--- WORK REQUIRED ---
One number alone answers this: the count of lines below in which the word "computer" is found.

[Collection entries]
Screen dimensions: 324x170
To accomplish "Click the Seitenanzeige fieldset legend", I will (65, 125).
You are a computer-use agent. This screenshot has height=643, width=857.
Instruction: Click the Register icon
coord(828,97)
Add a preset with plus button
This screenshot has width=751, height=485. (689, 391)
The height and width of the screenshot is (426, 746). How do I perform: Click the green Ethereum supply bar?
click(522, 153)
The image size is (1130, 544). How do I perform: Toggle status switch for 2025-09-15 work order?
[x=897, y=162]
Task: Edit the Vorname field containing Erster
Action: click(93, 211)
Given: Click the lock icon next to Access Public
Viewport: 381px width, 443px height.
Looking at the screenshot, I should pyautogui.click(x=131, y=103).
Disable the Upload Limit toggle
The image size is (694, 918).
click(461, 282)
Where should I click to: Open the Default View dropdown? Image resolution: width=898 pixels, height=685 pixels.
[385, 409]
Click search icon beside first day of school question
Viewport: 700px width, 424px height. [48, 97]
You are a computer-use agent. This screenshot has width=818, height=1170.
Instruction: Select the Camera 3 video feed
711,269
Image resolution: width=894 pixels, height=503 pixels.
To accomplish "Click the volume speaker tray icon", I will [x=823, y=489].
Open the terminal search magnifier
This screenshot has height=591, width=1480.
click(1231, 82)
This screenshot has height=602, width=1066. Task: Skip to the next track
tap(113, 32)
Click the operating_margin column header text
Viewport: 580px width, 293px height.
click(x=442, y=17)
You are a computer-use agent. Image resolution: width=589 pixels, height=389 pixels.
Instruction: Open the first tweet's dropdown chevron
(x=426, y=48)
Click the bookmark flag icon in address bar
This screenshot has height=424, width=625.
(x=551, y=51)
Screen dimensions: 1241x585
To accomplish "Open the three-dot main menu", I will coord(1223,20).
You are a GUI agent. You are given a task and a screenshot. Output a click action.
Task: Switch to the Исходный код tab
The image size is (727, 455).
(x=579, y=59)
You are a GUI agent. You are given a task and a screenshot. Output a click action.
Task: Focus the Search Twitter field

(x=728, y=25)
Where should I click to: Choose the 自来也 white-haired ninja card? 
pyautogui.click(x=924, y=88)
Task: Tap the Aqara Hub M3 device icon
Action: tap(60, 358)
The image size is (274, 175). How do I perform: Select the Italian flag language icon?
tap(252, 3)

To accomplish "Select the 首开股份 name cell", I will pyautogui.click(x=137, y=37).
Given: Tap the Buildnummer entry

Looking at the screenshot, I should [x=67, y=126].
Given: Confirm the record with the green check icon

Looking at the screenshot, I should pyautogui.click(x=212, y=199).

--- PROBLEM SOLUTION ---
3